Start of Supplied data

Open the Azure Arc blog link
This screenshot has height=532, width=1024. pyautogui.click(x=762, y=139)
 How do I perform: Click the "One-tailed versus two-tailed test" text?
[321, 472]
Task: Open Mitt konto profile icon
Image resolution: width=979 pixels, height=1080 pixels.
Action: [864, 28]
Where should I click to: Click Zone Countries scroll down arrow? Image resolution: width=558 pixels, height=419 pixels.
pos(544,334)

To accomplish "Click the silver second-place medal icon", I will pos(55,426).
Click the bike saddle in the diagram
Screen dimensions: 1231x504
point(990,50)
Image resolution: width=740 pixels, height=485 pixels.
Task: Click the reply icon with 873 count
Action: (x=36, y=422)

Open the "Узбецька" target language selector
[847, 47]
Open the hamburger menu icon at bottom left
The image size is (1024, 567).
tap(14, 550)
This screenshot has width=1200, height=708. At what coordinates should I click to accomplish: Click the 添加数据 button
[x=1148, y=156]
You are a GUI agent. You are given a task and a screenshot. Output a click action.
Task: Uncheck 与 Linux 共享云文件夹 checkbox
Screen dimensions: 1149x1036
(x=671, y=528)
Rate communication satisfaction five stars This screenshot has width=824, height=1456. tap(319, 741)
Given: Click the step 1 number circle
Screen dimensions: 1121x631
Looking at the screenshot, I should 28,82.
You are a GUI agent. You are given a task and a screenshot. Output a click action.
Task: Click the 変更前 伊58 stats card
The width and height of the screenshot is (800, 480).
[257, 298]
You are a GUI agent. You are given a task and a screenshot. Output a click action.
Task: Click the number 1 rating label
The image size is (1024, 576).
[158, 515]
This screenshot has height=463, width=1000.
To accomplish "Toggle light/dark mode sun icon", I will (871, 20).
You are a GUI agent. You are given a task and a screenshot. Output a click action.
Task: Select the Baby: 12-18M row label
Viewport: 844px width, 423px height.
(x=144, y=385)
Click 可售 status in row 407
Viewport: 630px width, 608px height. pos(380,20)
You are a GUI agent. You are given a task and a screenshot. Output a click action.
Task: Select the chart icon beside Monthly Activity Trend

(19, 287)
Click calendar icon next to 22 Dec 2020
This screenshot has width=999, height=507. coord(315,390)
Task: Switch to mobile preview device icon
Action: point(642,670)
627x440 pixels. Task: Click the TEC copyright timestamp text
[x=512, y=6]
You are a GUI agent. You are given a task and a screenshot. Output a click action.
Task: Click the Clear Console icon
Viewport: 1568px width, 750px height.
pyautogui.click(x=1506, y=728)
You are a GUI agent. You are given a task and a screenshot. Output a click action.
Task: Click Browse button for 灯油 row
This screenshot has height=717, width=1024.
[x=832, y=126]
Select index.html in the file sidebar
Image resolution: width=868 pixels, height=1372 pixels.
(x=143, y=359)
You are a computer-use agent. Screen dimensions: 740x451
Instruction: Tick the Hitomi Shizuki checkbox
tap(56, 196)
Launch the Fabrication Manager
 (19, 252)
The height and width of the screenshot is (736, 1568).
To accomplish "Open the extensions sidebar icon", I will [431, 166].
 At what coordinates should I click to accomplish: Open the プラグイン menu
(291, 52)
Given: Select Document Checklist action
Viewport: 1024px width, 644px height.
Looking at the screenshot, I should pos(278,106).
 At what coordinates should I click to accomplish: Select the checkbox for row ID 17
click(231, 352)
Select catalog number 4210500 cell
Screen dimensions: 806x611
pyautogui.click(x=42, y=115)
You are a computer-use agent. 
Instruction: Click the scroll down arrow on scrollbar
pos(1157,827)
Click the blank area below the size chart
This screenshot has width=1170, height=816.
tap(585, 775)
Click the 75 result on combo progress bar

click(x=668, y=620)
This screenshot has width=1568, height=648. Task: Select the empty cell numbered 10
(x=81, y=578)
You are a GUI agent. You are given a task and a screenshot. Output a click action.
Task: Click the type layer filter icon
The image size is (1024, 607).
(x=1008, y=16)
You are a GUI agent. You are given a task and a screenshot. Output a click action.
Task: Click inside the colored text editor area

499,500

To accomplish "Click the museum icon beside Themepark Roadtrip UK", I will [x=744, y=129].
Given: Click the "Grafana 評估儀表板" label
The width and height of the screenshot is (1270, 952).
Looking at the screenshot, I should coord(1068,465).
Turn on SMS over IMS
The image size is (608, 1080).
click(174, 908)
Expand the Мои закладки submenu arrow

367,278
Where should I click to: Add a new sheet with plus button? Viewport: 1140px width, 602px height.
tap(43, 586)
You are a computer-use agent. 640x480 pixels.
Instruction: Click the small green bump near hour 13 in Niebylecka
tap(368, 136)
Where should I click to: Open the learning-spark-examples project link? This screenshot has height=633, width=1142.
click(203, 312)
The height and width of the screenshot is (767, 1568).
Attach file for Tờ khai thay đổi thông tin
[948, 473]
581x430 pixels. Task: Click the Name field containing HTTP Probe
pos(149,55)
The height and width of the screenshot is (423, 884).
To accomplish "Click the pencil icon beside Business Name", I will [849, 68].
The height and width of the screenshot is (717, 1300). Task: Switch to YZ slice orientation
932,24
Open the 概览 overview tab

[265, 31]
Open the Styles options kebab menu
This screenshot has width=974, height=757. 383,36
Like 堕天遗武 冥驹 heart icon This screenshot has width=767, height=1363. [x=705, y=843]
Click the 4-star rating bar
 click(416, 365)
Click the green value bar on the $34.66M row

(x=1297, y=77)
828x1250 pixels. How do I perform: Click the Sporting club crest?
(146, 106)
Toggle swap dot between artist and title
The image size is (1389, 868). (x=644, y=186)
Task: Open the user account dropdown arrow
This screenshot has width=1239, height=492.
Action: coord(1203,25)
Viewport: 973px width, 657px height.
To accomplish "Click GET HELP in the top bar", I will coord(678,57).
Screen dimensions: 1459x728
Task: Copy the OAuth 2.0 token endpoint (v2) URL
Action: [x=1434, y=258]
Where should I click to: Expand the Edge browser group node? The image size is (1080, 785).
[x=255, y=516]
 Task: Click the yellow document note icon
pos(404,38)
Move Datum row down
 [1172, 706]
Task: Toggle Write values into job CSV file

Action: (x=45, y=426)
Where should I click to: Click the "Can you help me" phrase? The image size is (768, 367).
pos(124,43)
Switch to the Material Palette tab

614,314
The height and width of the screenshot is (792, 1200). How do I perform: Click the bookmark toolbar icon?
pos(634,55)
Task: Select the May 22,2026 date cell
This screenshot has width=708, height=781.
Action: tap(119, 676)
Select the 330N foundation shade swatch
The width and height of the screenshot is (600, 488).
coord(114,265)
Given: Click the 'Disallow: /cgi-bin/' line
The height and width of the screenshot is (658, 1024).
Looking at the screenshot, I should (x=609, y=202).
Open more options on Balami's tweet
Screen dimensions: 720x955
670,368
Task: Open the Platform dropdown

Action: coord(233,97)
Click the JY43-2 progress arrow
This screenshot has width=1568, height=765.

End of Supplied data

Scan the data above and report each line in which "label" is present.

Task result:
Task: Click the number 1 rating label
Task: Select the Baby: 12-18M row label
Given: Click the "Grafana 評估儀表板" label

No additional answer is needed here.